Repeat everything from the line containing "You are a computer-use agent." down to the line containing "Action: (x=57, y=549)", both included, with 10 added to each coordinate in the answers. Write out only those lines.

# MATERIAL FOR THE TASK
----------------

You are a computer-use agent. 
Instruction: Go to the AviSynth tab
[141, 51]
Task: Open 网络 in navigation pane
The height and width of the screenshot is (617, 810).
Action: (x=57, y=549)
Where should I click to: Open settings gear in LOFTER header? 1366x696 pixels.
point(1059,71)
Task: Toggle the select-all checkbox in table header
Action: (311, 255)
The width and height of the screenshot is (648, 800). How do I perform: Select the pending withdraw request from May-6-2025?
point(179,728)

----------------

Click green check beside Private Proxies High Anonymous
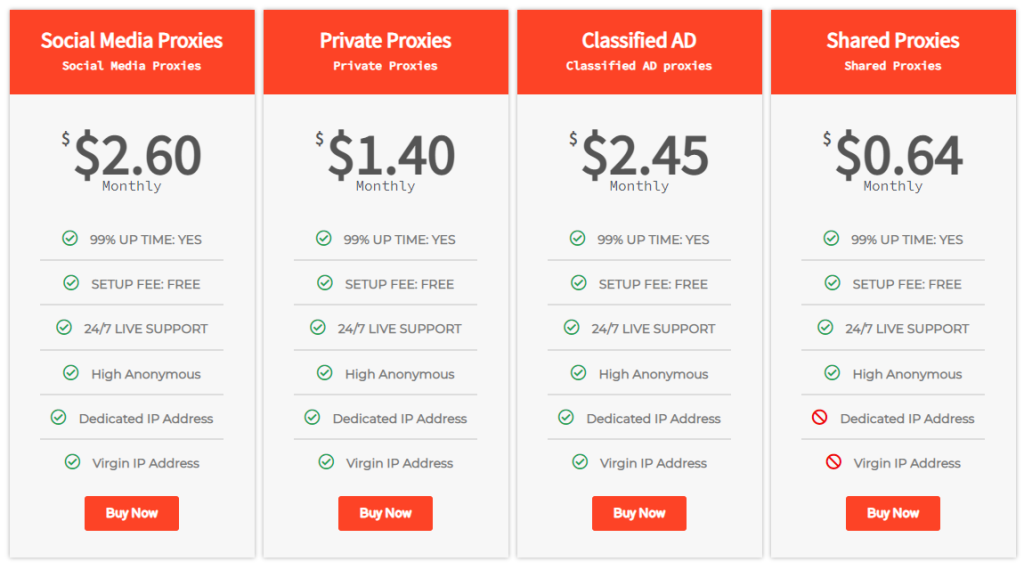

----------------

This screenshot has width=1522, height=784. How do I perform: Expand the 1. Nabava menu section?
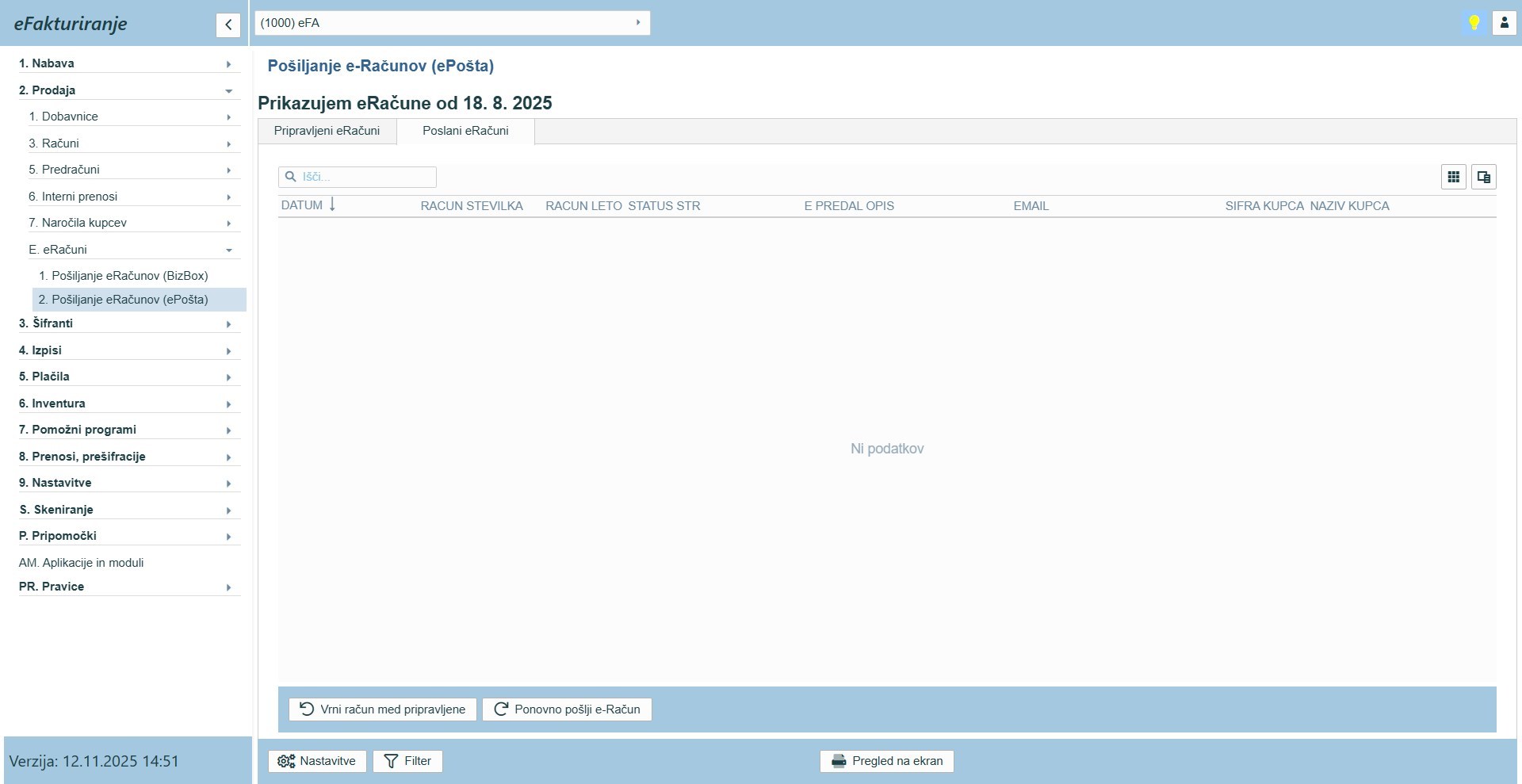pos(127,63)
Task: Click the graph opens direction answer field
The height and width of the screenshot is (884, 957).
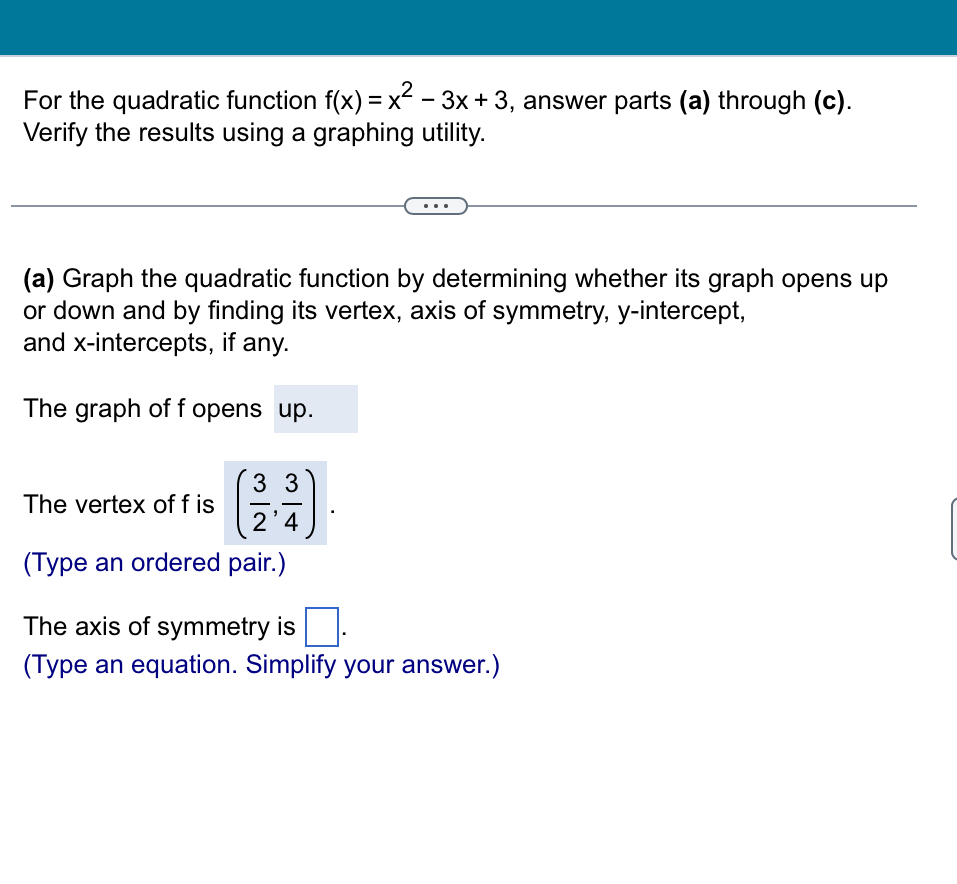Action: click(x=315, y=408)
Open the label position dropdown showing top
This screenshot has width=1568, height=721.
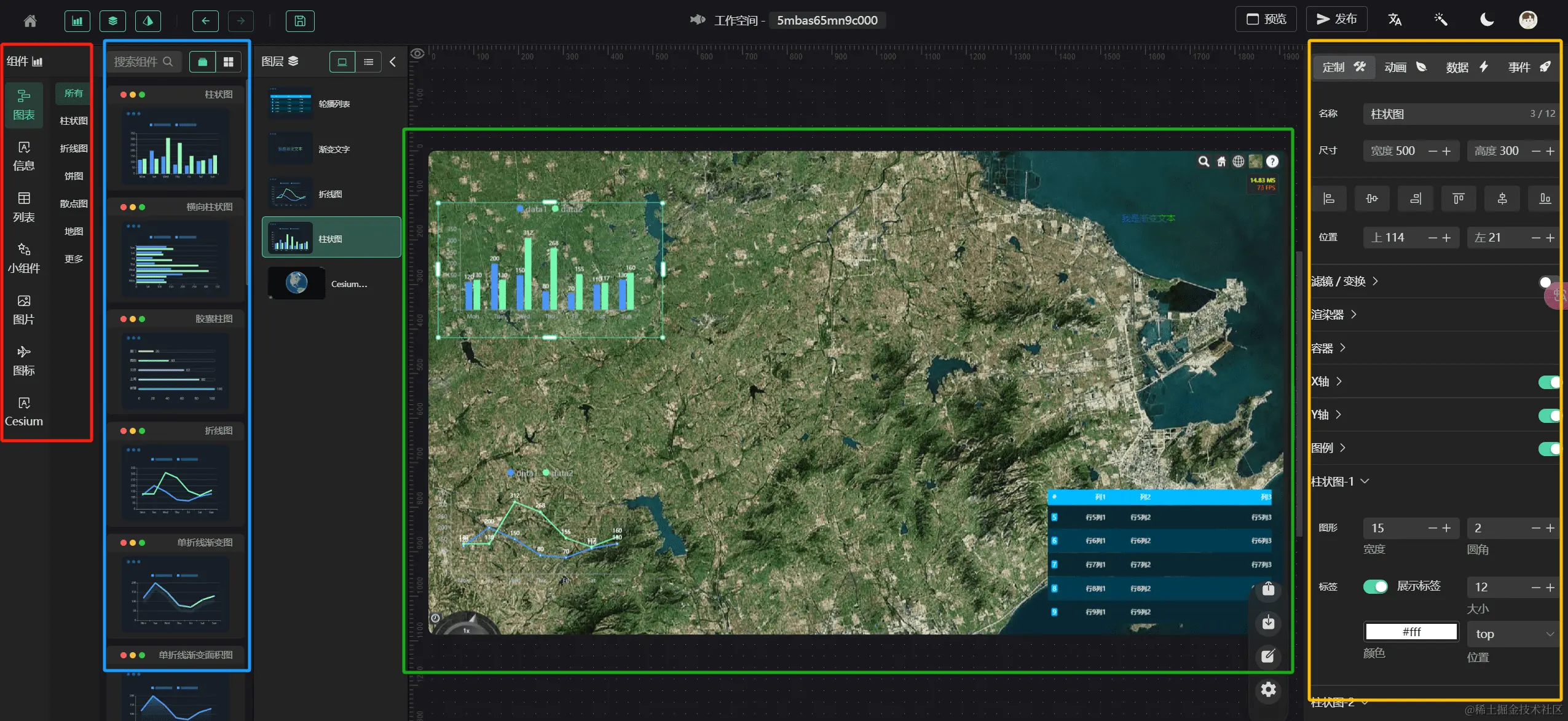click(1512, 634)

----------------

# WRITTEN RESPONSE
You are a computer-use agent. 
Instruction: Go to the AviSynth tab
[151, 61]
Task: Open 网络 in navigation pane
The height and width of the screenshot is (617, 810).
Action: (x=67, y=559)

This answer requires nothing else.